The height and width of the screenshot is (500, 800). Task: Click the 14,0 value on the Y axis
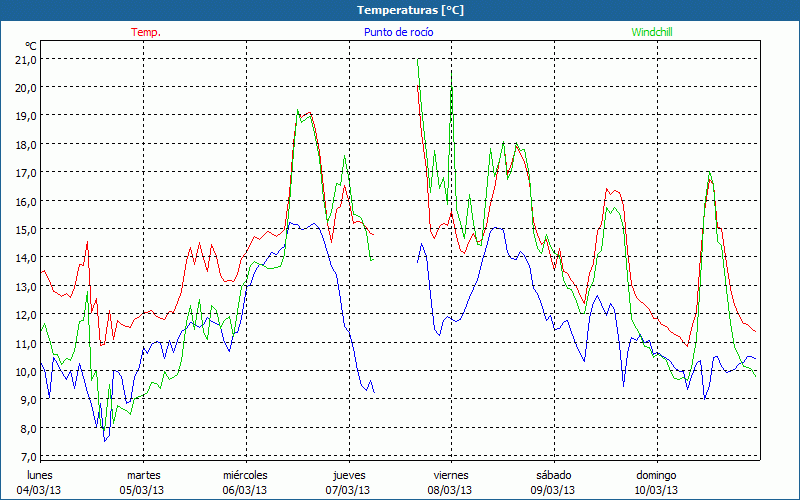point(26,258)

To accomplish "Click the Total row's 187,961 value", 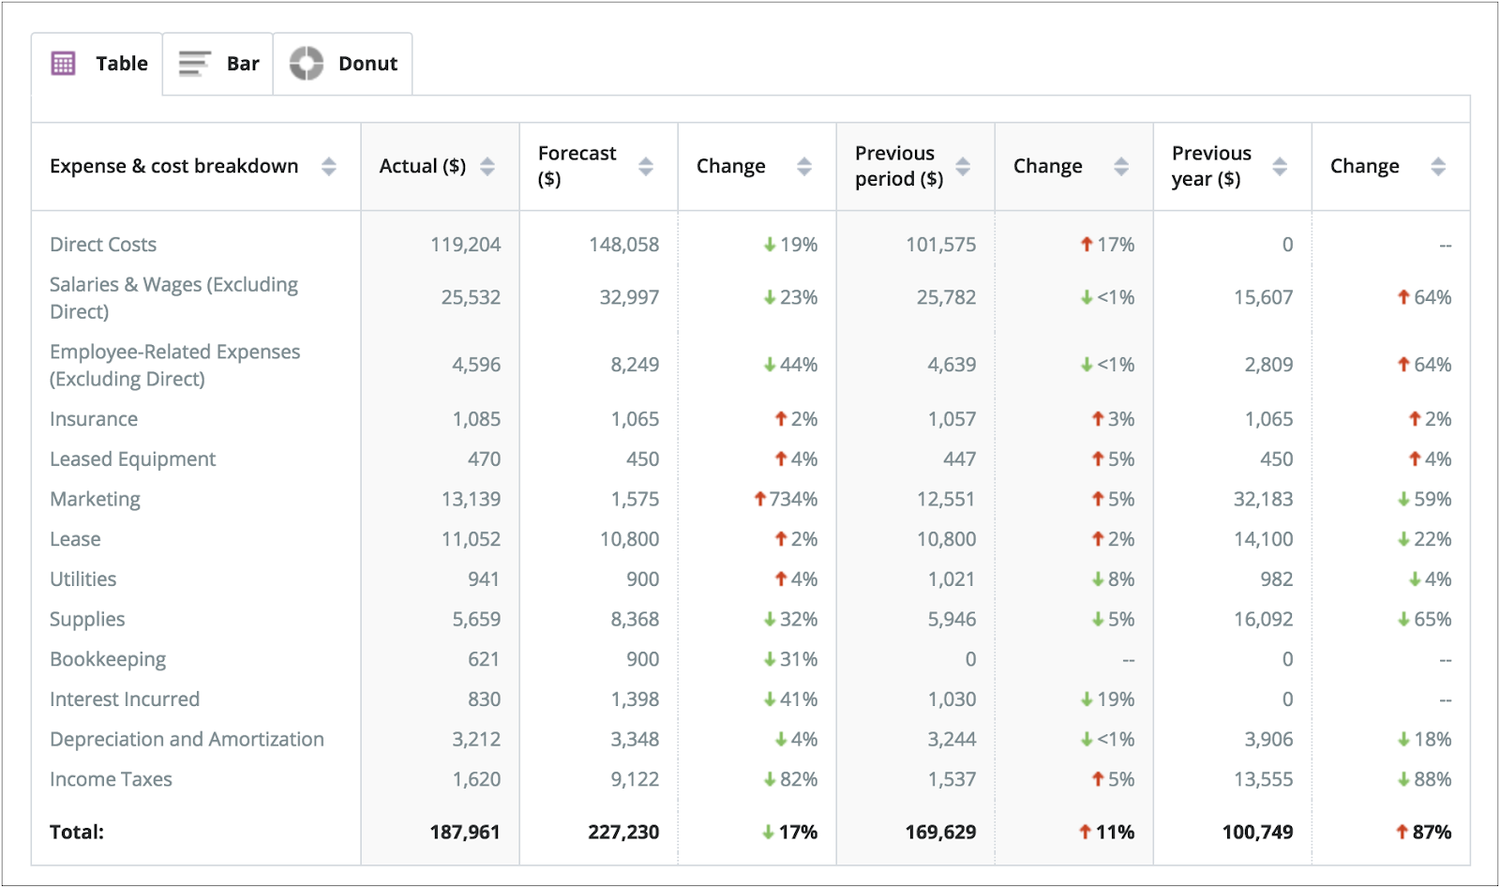I will (x=466, y=831).
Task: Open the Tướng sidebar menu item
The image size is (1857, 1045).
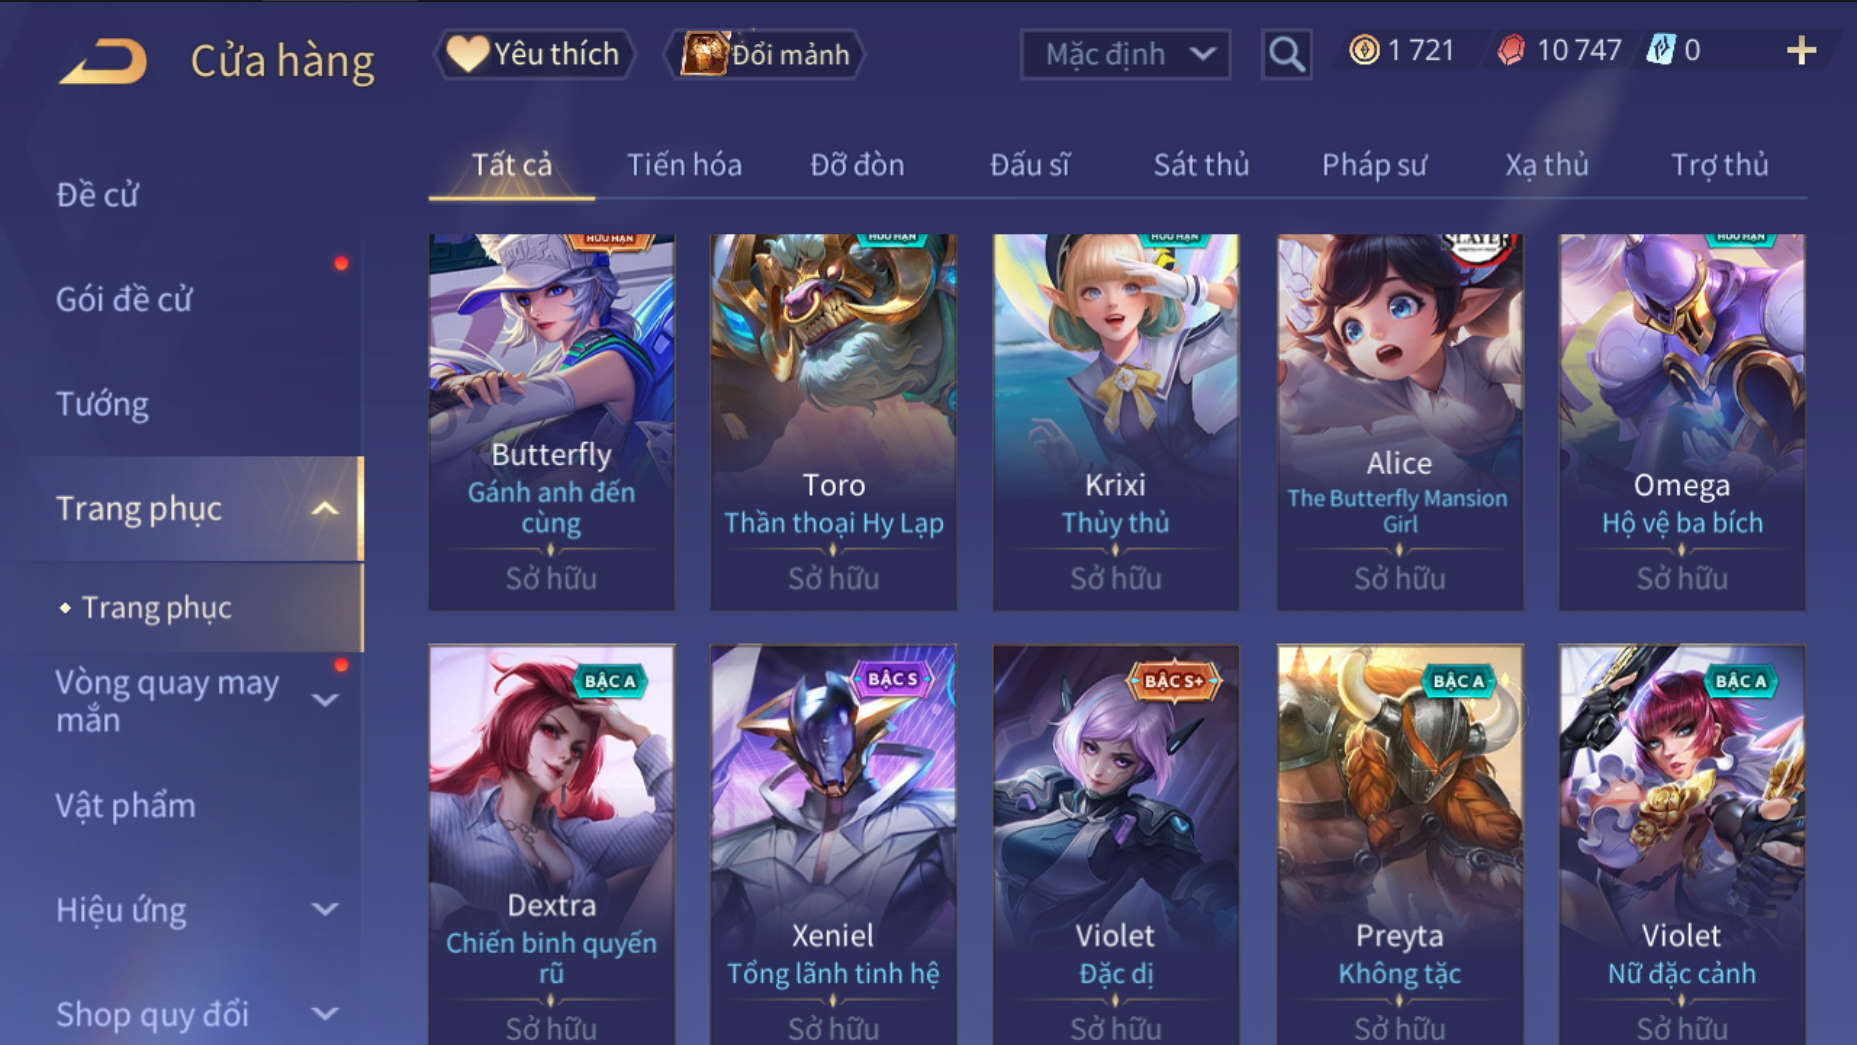Action: click(x=102, y=404)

[WHAT YOU HAVE TO DO]: Please repeat the lines above from the line containing "Task: Open the Tướng sidebar menu item" through the final line, both included, exactly as they stand and without pictures.

[REPLY]:
Task: Open the Tướng sidebar menu item
The image size is (1857, 1045).
Action: click(x=102, y=404)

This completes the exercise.